Local Reviews & Previews

Euromotion Saturday April 1

Trouble getting a gig? Euromotion delivers marketing tips from the future.

[ELECTRO-DANCE] Ben Sanabria, who manages the Portland-based, year 3012-transplant, Casio/guitar/drums five-piece Euromotion, claims, "We do very little to promote the band." Yet Seann McKeel, who books the Wonder Ballroom, tracked down the time travelers and offered them a weekend headlining gig at the nearly 800-capacity club. She explains: "I hosted Euromotion at Nocturnal a couple years ago, and I had little idea what we were in store for. It sold out, and the audience was so very into it that when the music had ended, people wouldn't leave; they wouldn't stop dancing. Euromotion is magical!" So how does a band that claims not to self-promote gain such a rabid following?

Step 1: Make a hilarious demo that also demonstrates a lot of talent and "give it out primitive-ancient-2006-technology style" (keyboardist Antonio's vernacular for free distribution online). Sanabria says at least 400 CDR copies of Euromotion recordings were also given away before 2004.
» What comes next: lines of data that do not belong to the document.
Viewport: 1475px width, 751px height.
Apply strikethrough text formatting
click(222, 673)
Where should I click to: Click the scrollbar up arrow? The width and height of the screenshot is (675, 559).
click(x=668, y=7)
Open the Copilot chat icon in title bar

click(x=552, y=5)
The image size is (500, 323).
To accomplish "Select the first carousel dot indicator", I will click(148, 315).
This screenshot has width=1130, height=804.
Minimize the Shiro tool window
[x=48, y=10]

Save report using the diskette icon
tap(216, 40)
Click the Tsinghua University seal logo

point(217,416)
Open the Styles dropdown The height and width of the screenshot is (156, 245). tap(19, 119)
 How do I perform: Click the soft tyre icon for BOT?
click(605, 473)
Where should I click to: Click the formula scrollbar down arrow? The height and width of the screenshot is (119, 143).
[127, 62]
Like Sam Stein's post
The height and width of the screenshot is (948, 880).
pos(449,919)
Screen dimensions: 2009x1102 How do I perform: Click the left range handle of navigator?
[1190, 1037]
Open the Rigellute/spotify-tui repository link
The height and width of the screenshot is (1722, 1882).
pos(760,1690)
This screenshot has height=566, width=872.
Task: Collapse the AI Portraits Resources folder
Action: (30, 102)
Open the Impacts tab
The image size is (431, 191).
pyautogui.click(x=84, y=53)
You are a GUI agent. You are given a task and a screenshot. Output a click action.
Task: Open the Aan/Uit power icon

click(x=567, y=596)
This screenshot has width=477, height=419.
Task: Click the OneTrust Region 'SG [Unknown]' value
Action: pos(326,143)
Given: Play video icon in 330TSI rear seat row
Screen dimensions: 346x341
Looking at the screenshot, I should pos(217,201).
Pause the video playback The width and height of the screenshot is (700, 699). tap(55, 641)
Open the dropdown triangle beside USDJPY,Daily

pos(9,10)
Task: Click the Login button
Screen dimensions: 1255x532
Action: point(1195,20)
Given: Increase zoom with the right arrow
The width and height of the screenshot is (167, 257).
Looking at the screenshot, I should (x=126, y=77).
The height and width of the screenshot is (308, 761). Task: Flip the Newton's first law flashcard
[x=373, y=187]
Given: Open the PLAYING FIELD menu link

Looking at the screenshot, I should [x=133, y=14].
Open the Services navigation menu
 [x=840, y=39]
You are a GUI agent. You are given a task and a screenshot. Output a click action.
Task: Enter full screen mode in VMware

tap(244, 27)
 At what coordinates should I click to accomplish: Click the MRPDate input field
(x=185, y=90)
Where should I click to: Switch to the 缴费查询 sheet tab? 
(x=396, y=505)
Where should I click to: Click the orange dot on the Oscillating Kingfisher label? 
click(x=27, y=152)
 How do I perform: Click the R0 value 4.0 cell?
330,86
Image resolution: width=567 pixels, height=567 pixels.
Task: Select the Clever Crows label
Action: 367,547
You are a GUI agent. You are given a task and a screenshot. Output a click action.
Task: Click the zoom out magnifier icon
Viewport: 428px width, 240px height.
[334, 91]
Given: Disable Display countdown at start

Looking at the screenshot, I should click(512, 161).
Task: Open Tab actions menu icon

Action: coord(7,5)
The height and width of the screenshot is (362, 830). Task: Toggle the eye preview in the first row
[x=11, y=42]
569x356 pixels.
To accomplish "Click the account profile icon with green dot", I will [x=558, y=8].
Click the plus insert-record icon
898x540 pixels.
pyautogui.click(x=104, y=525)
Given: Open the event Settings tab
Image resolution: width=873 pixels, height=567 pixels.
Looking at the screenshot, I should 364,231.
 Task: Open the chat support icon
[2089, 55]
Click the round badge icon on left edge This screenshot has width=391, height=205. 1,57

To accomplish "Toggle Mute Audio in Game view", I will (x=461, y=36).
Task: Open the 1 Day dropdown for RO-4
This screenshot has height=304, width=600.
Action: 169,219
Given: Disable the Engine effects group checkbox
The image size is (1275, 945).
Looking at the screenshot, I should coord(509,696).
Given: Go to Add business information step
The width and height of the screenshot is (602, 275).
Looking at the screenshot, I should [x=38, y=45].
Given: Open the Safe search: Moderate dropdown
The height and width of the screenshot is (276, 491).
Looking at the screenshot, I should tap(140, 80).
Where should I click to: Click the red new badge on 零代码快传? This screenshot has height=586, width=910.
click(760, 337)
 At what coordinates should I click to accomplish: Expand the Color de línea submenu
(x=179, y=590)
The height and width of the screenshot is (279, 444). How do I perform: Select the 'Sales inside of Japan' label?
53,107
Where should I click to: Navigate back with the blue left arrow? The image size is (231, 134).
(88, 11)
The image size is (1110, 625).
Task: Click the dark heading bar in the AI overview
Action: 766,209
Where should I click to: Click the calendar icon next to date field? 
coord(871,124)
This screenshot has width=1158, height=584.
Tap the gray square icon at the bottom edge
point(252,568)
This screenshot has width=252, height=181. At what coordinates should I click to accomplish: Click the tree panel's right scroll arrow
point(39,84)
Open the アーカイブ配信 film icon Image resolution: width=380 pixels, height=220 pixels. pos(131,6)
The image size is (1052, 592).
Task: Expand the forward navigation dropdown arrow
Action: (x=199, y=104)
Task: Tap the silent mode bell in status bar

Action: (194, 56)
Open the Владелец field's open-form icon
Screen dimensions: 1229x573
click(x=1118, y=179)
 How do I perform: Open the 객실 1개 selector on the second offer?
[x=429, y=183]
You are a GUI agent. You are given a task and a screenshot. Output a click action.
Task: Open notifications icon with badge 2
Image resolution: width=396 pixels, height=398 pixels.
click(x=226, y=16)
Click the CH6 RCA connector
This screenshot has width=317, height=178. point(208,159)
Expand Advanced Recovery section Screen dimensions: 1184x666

Step 2: Mouth's the word. Euromotion never solicits MySpace friends—people find them—and many share their "Eurostories" on the comments page. Most of them mention how they were given a CD by a friend and were pleasantly surprised to find out that there's is a real-live, gigging band behind it. One fan with the moniker "Don't Smoke Crack" posted, "Until i saw this page, I thought Euromotion was a joke...I guess I was wrong. You guys are now my heros [sic]."

Step 3: Create all-inclusive, feel-good performances. "The band's message is vague, but always positive," says Sanabria. Lyrics boasting the healing powers of dancing are couched in hilarious grammar abuse. As vocalist Skeeter, a German from the year 3012, struggles to explain, "Sometimes I try to sing a song to you and I just laugh at what you think is the funny part." The band's dance moves are equally silly; you cannot out-goofy them. No one has to worry about looking or sounding foolish—the band does it for them, all while playing quality dance music.

Step 4: Never stop expanding the joke. Euromotion's shows continue to grow more elaborate—the band now wears monochromatic outfits and recently hung from the ceiling of the Doug Fir. At their upcoming appearance, among other surprises, the group will have a sign-language interpreter to bring their all-inclusive message to the hearing-impaired. JASON SIMMS. Euromotion plays with the Mathematicians and DJ Beyond at the Wonder Ballroom. 9 pm. $5 advance, $7 day of show. All ages.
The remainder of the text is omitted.